Answer to the question

Historical context suggests that voice interfaces have evolved from simple command systems to full-fledged NLP solutions based on transformers, yet the methodology for their evaluation remains non-trivial due to the heterogeneity of technology adoption. The problem lies in the fact that the feature is only available on devices with certain technical specifications, creating a systematic selection bias, while the geographic rollout violates the principle of random distribution. To isolate the true effect, a combination of Difference-in-Differences with fixed effects by regions and time, supplemented with Synthetic Control Method for regions with unique linguistic patterns, and Instrumental Variables for correcting the endogeneity of feature usage should be employed.

Real-life situation

In an electronics marketplace, voice search was first launched in Moscow and St. Petersburg, planning a gradual rollout to other regions. The problem was that the feature only worked on iPhone XS and newer with iOS 15+, as well as flagship Android devices with on-device ML support, creating a bias in income and technological awareness of the audience. Furthermore, there was clear seasonality — the implementation coincided with pre-New Year demand surge, distorting the direct "before-after" comparison. The team considered three approaches to evaluation.

The first option involved a simple comparison of average metrics in regions with and without the feature over the same time period. The pros of this approach are its simplicity and speed of results. The cons are the critical neglect of systematic differences between regions (Moscow historically shows higher conversion rates) and the inability to separate the feature's effect from seasonal trends. This option was rejected due to a high risk of false positive conclusions.

The second option used Propensity Score Matching to create a control group of users without voice search but with similar device characteristics and behaviors. The pros are the attempt to eliminate bias based on observed characteristics. The cons are the inability to account for unobserved factors (e.g., propensity for early technology adoption) that simultaneously influence both ownership of modern devices and willingness to make purchases. Additionally, matching loses effectiveness in the presence of fixed regional effects.

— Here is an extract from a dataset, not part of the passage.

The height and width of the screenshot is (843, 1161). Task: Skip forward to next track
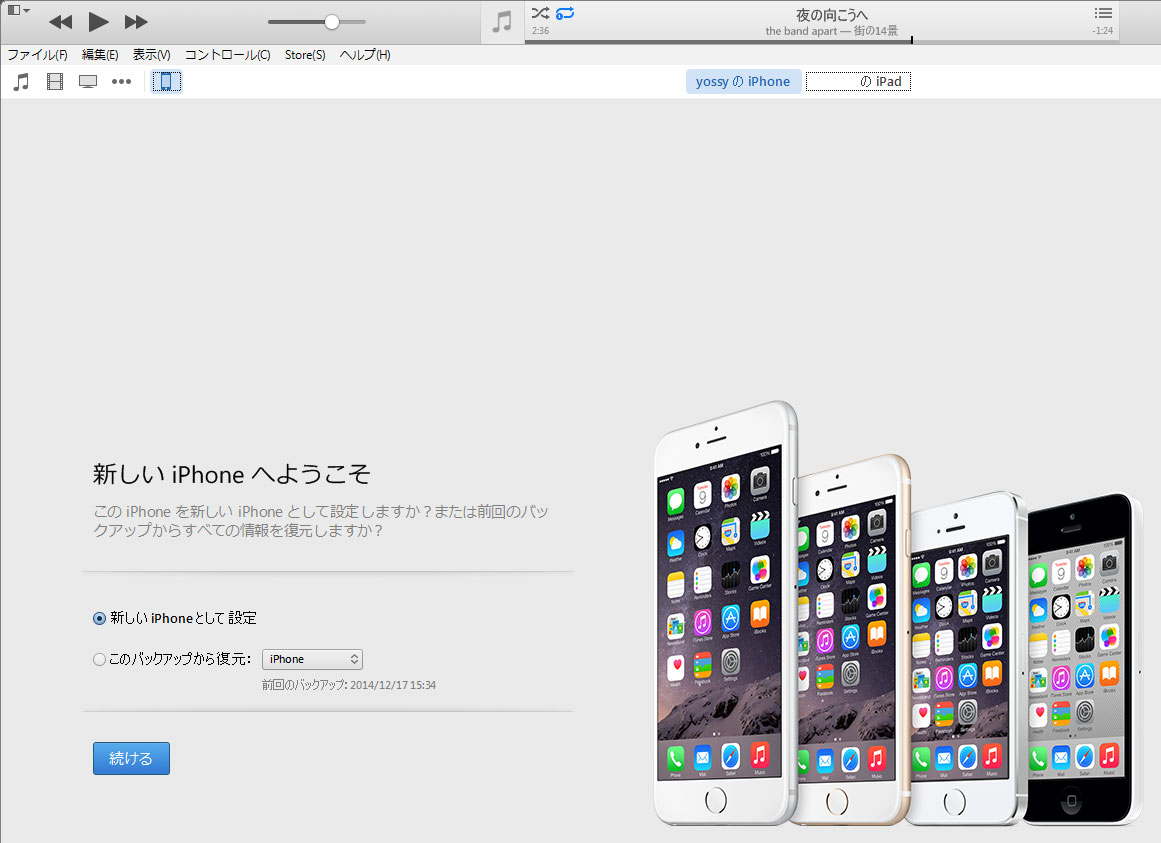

The third option combined Difference-in-Differences at the regional level with Instrumental Variables at the user level. The technical availability flag of the feature on a device (dependent on the smartphone model and OS version, but not directly on user preferences) was used as an instrument to predict actual usage through Two-Stage Least Squares. For regions with unique dialects (Kazan, Novosibirsk), Synthetic Control was applied, weighting control regions based on previous conversion trends. The pros include the separation of the availability effect from user self-selection effects and control of regional trends. The cons are the complexity of interpreting the Local Average Treatment Effect (LATE) and the requirement for the parallel trends assumption. This option was chosen as the most robust.

The analysis revealed that voice search provides an incremental increase in browsing depth by 18% among users with compatible devices, but no statistically significant effect on conversion to purchase was found. Moreover, in categories with technical terms (computer components), a decrease in conversion was observed due to recognition errors of specific lexicon. This allowed the team to adjust their roadmap: to improve the recognition of technical terms before scaling and to focus marketing on categories of "simple" products (home appliances) where voice search showed the best results.

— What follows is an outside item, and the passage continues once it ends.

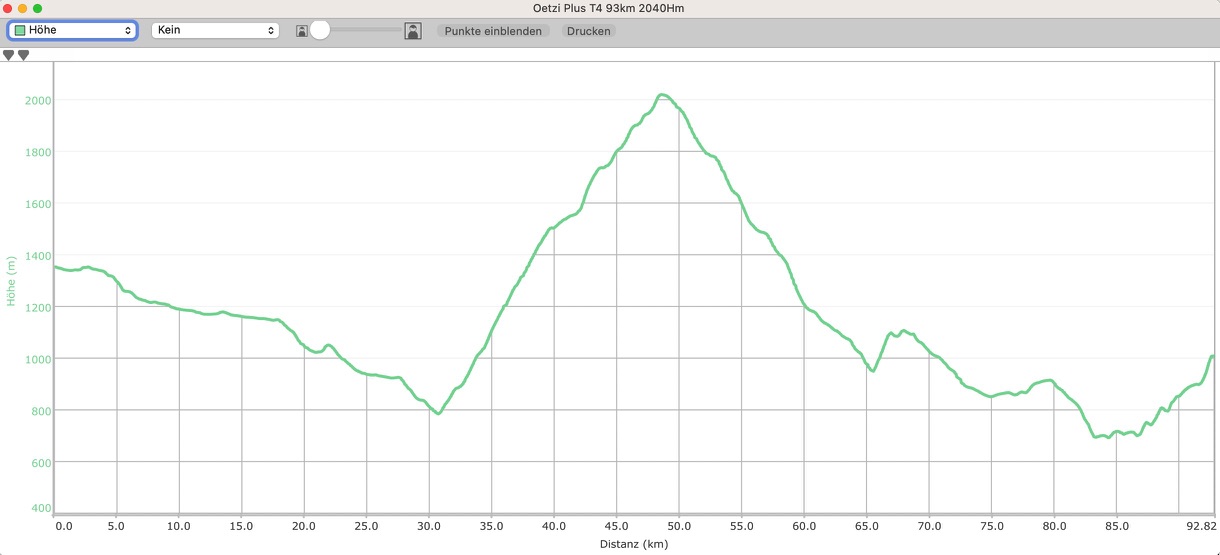Select the left triangle range marker
This screenshot has height=555, width=1220.
click(9, 55)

What candidates often overlook

How to separate the short-term novelty effect from sustained behavioral change when evaluating voice interfaces?

Candidates often ignore the temporal dynamics of adaptation. It is necessary to perform cohort analysis from the day of first use of the feature and track retention usage over a horizon of 3-4 weeks. If the intensity of use declines along an exponential decay curve to baseline levels, the effect is merely novelty. For accurate assessment, only the established period (steady state) should be used or observations should be weighted by the lifespan of the cohort. It is also important to check the heterogeneity of the effect by usage frequency — power users may demonstrate sustained behavior, while casual users are susceptible to the novelty effect.

How to properly handle zero values in the data when a user activated voice search but received no results due to recognition errors?

Standard linear regression or logistic models are incorrect here due to the mixed distribution: a mass of zeros (failed attempts) and a continuous distribution of positive outcomes. It is necessary to apply a Two-part model (hurdle model) or Zero-Inflated Negative Binomial for count metrics (number of views). The first part of the model assesses the probability of a successful search (selection equation), while the second assesses the intensity of use given success (outcome equation). Ignoring this structure leads to an underestimation of the effect, as failed attempts are mistakenly classified as a lack of interest rather than a technical barrier.

Why can't a simple Intent-to-Treat (ITT) comparison of all users in the implementation region against a control region be used in this case?

ITT analysis mixes the effect of feature availability with the effect of its actual usage, blurring the evaluation. If only 10% of the audience has compatible devices and only 20% of them will try the feature, ITT will show a 2% effect even with 100% effectiveness for real users. For business decisions, the Treatment-on-Treated (TOT) effect or Local Average Treatment Effect (LATE) obtained through instrumental variables is critical. Candidates overlook that compliance (adherence to assignment) is not 100% here, and it is necessary to scale the ITT estimate back proportional to the share of complainers to obtain the true effect on those who actually use the feature.